Tasse e ingiustizie. Se la differenza la fa il... percepito
Quando pago l’Imu su una seconda casa mal affittata, ho la sensazione di pagare una patrimoniale e vorrei che la togliessero; quando invece mi trattengono fior di quattrini sulla mia pensione non ho la stessa sensazione, perché so che con quelle tasse lo Stato paga l’istruzione, la sanità, senatori e deputati, forze dell’ordine e via dicendo. Il problema in Italia non è la patrimoniale, ma l’inequità fiscale regressiva: chi guadagna 20mila euro paga un’aliquota, chi guadagna 35mila euro paga un’aliquota maggiore, chi guadagna 50mila euro paga il 43%, ma chi guadagna 500mila euro paga sempre il 43%, chi guadagna 500 milioni paga sempre il 43% e così all’infinito.
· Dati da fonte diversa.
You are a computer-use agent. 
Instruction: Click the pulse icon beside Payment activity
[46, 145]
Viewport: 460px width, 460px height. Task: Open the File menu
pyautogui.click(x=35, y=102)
Le aliquote una volta, quando l’Italia introduceva la sanità gratuita ed altre riforme, superavano il 70% per i grandi guadagni, da non confondere con i grandi patrimoni.
Giuseppe Di Bella
Roncadelle
Caro Giuseppe, la sua lettera è illuminante per almeno due ragioni. La prima riguarda la soggettività del giudizio, intrecciato a filo doppio con quelle che sono le percezioni, qualcosa che di razionale ha nulla o poco. Cercare di comprenderne i motivi è curioso e altresì meritevole, ma a quello si riduce: un esercizio, mentale e psicologico, senza pretese di giusto o sbagliato. La seconda invece concerne la complessità del tema fiscale e delle scelte che ne conseguono. Soltanto le anime candide possono illudersi che esista una regola semplice affinché equità e giustizia trionfino. Nella realtà è come per il Mikado, il gioco dello Shangai: impossibile prevedere alla perfezione le reazione del mazzo quando si toglie anche solo un bastoncino. Le azioni devono dunque essere ponderate e a volte pure contro intuitive, non limitandosi alla crescita esponenziale del fisco. Il tema allora non è tabellare, aritmetico, bensì culturale, attiene al patto intimo tra la singola persona e la somma collettiva dei cittadini, che noi chiamiamo Stato. Se c’è adesione, identificazione, comprensione, sostanziale fiducia, qualsiasi sistema va bene. In caso contrario, anche tutta la potenza di calcolo del mondo creerebbe un sistema che si avvertirebbe ingiusto e porterebbe al fallimento.